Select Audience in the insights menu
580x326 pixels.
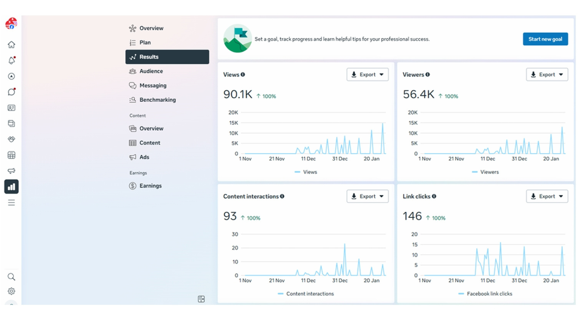click(151, 71)
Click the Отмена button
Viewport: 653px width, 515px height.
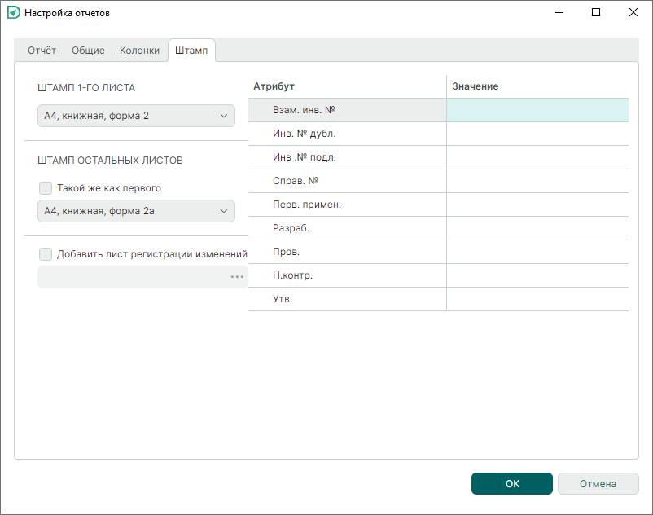[598, 484]
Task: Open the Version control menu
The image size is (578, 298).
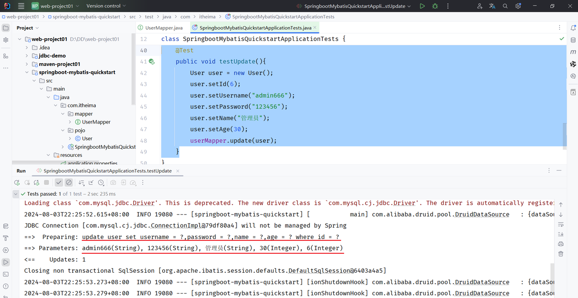Action: click(106, 6)
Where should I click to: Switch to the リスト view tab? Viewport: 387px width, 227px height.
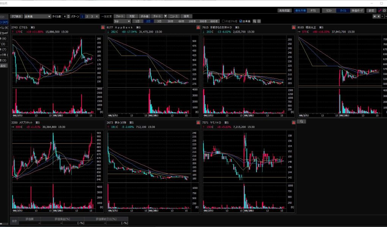pos(329,11)
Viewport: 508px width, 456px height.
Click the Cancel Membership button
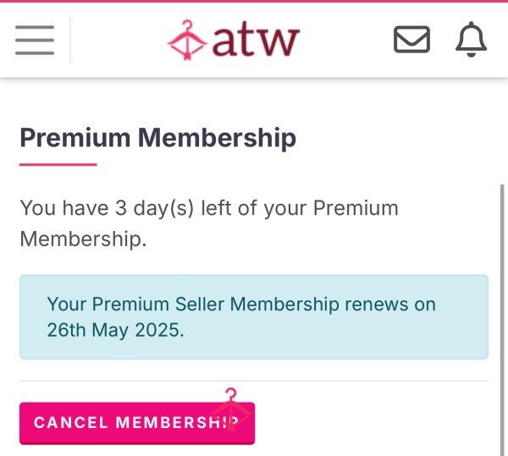[x=137, y=423]
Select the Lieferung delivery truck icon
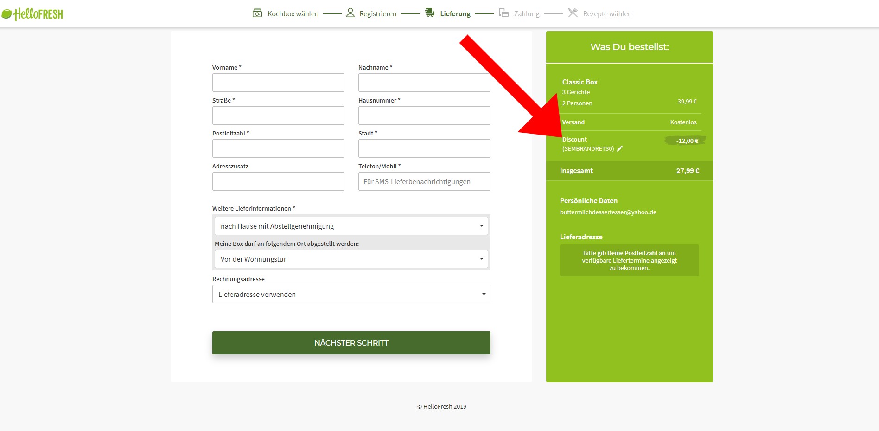Viewport: 879px width, 431px height. [429, 13]
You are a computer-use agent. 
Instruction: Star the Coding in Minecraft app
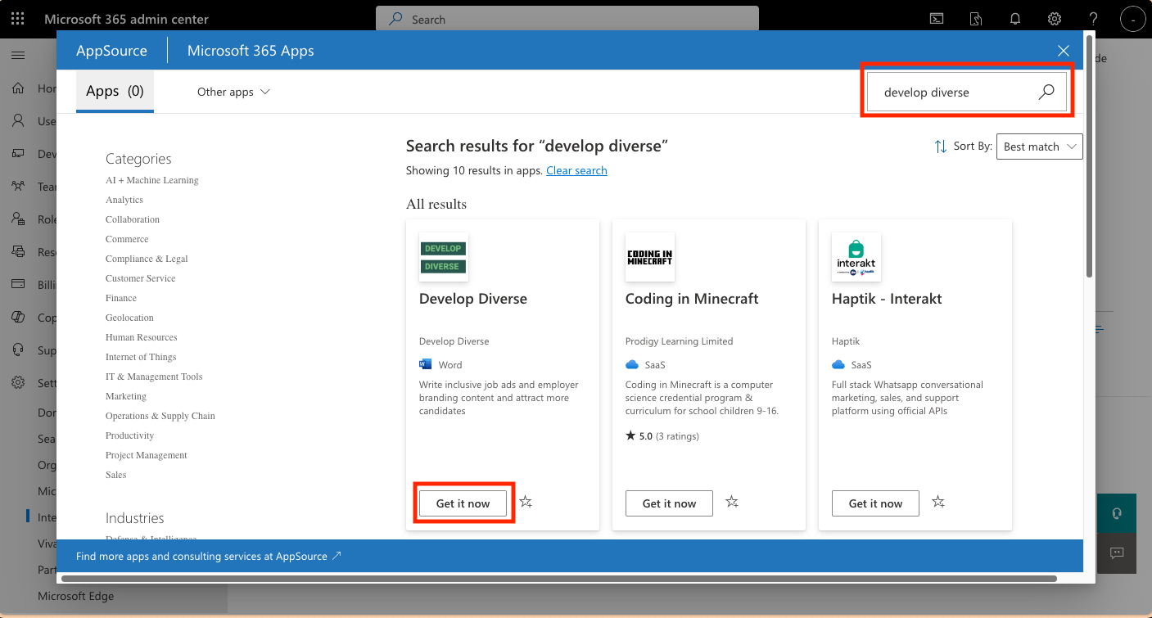coord(732,502)
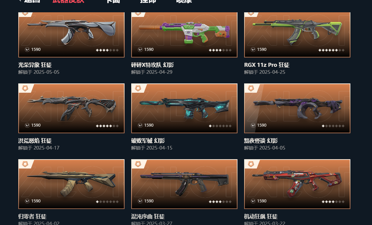Click the tier badge on 混沌序曲 狂徒 card
Viewport: 372px width, 225px height.
[x=138, y=164]
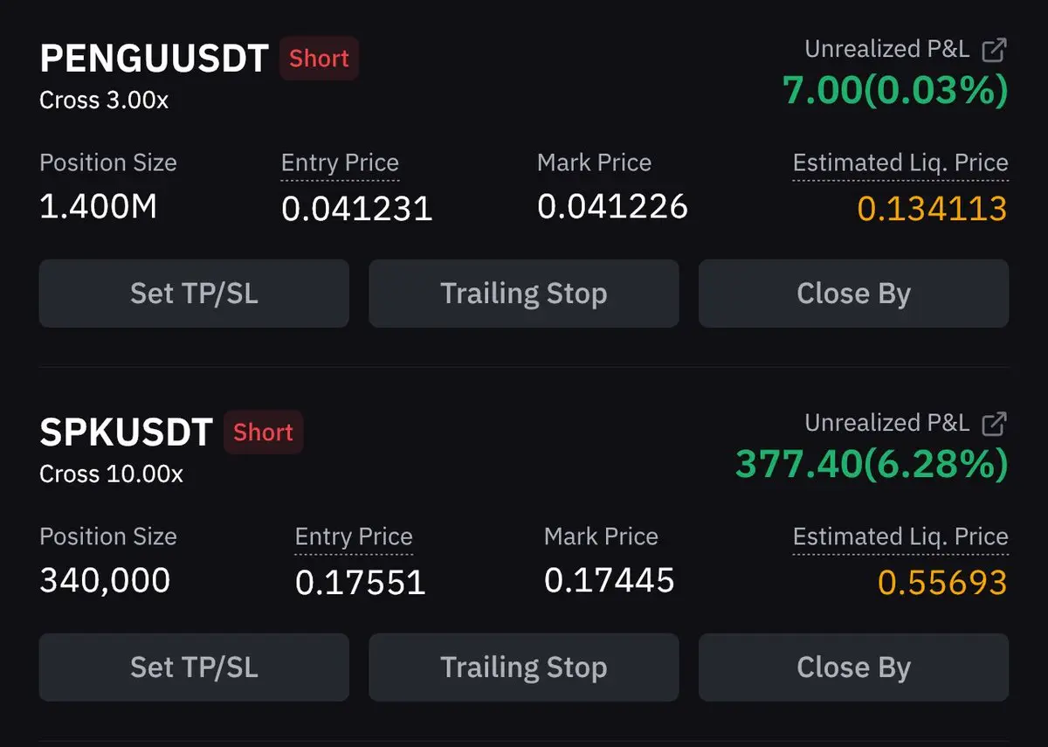
Task: Tap the 7.00(0.03%) unrealized P&L value
Action: point(895,91)
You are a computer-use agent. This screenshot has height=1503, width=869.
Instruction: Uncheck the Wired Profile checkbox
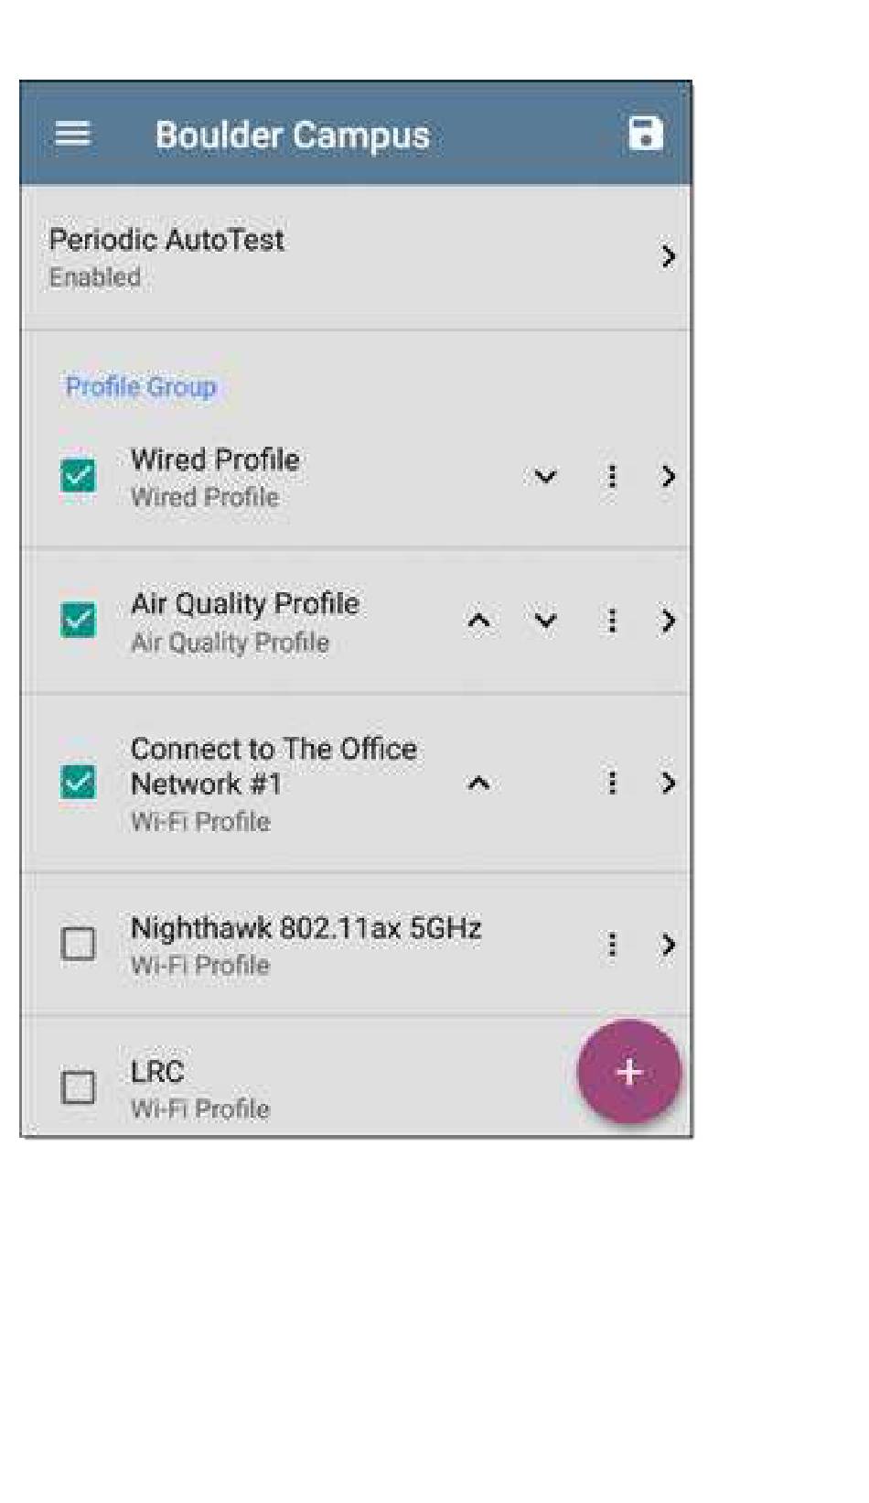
○ ○ ○ ○ ○ ○ ○
● **Short exercise**: Please print all of the data above again verbatim, leaving out the pictures.

● **Response to this task**:
Select Audience in the insights menu
580x326 pixels.
click(151, 71)
Click the Отмена button
Viewport: 653px width, 515px height.
[598, 484]
Task: Open the Version control menu
The image size is (578, 298).
Action: click(106, 6)
Where should I click to: Switch to the リスト view tab? Viewport: 387px width, 227px height.
pos(329,11)
Viewport: 508px width, 456px height.
Click the Cancel Membership button
[x=137, y=423]
Select the Lieferung delivery truck icon
Viewport: 879px width, 431px height. [429, 13]
You are a computer-use agent. 
Instruction: Star the Coding in Minecraft app
coord(732,502)
Click the tier badge on 混沌序曲 狂徒 card
Viewport: 372px width, 225px height.
[x=138, y=164]
Task: Tap the 7.00(0.03%) unrealized P&L value
Action: point(895,91)
You are a computer-use agent. This screenshot has height=1503, width=869.
Instruction: Uncheck the Wired Profile checkbox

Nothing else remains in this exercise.